The Stick of Destiny has confirmed it: I’m pregnant

Welcome to the latest Summer Soap — a daily fictional serial run over 12 parts, which began yesterday and runs in the Evening Echo for a fortnight. Called 12 Letters From Home, this story was written by Luisa Geisler, of Cork city, and was chosen from work submitted by students of the MA in Creative Writing Programme at UCC. In this second episode, a dilemma.
The Stick of Destiny has confirmed it: I’m pregnant

“How much is an abortion anyway? It’s weird figuring this out with out you.”



As I write this letter, I hear Deepak Patil, our new Air BnB guest, watching a movie in his bedroom. When I heard dreadful screaming coming from his room, he told me it was a biopic about a socialite opera singer who is known for being a terrible singer. It stars Meryl Streep, he told me. Nonetheless, you will soon realise this by yourself. So here I am, sitting on the kitchen table, listening to appalling opera.

The Stick Of Destiny has confirmed I’m pregnant. And this is where letter number two begins — that is the second reason we can’t get married. However, I can’t help but wonder if I should even tell you about this. When it was just a fear, a hunch, I didn’t want to concern you. Now, I still don’t. Because I’m pregnant, but I can’t be pregnant, not right now.

You know, I still remember the day we met. You were going to rent the room we now have guests in and you were conducting possible roommate interviews.

Do you remember what I told you? I immediately told you that conducting roommate interviews was a stupid idea, because everyone will say that their biggest flaw is being too much of a perfectionist. And you asked me what my biggest flaw was.

“Well, I can just fly back home at any time I please and leave you with rent to pay,” I was so proud of my answer. I thought you would never call me.

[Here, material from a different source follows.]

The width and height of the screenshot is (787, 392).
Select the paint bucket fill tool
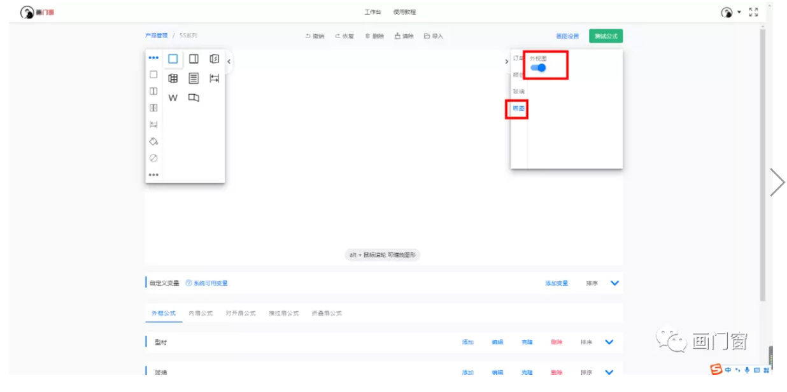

Then you decided to show me your room one night after we met in the elevator coming back from parties. We’d both been to different parties but we were both equally drunk. Of course, you know all that, you were there. You know how I ended up bringing my homework to the free nightstand, all my lessons preparing me to take the Cambridge English: Proficiency Exam, all the lessons on synonyms and antonyms, vocabulary units, phrasal verbs, idioms, my flash cards. You know how I still make mistakes with “on” and “in” because you tend to take my flashcards out of my hands when I’m studying in bed. Then you threw them to your side of the bed and never found them again.

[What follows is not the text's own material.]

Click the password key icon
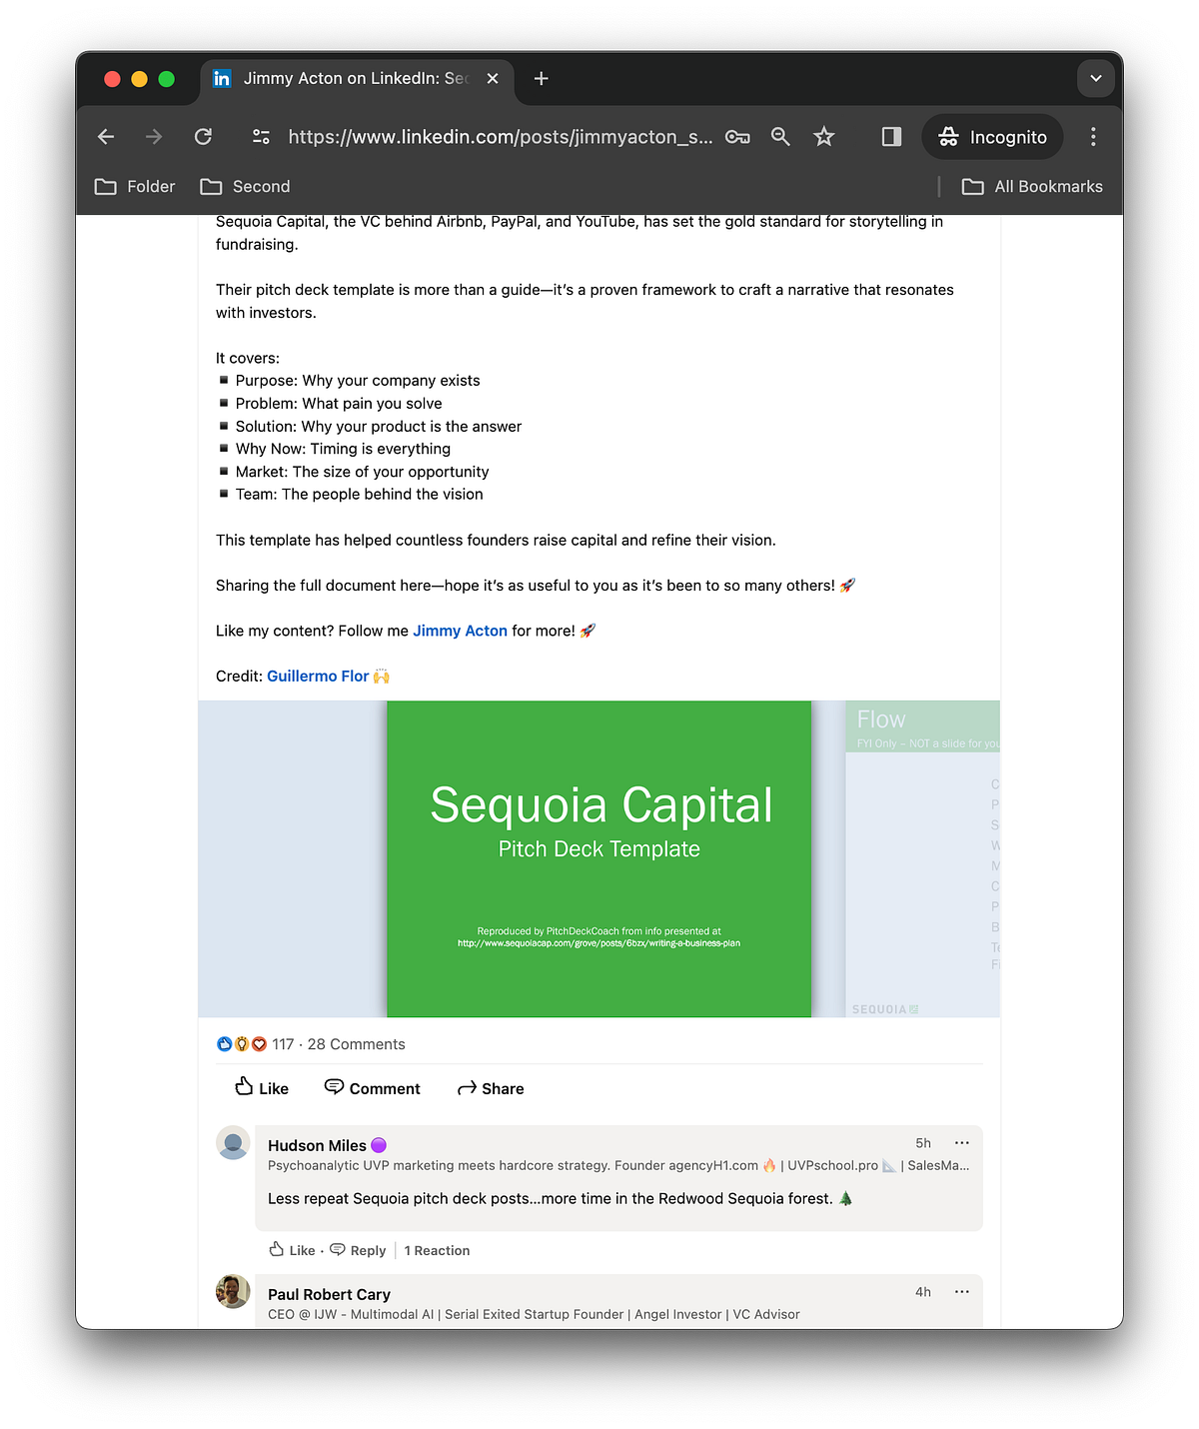tap(737, 137)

And you never used the fact that I was Brazilian to brag about your girlfriend. You let me tell people. You let people ask me where I was from. You never pushed it — you allowed my rhythm, my awkward attempt of fluidity, in all of this. And that includes renting the room in (or on?) AirBnB. That was my idea. And you just went with it. I should write this more often in those letters, but I love you. Maybe that you don’t know so much. Maybe that I need to remind you.

There must be something I can do. Abortions are illegal in Brazil too, by the way, but some organisations find a way. Some of them send you drugs in the mail from countries where abortions are legal. If you have enough money, you can find an illegal clinic. The more money you have, the better clinic you can afford. How common is that in Ireland? In Brazil, if you have a lot of money, you can travel to a country where it’s legal. In Europe, I imagine it’s even cheaper going to a country where it’s legal. How much is an abortion anyway? It’s weird figuring this out without you.

I should really tell you. I’ve been in Ireland for just a year now. Let’s see if I change my mind when the opera stops.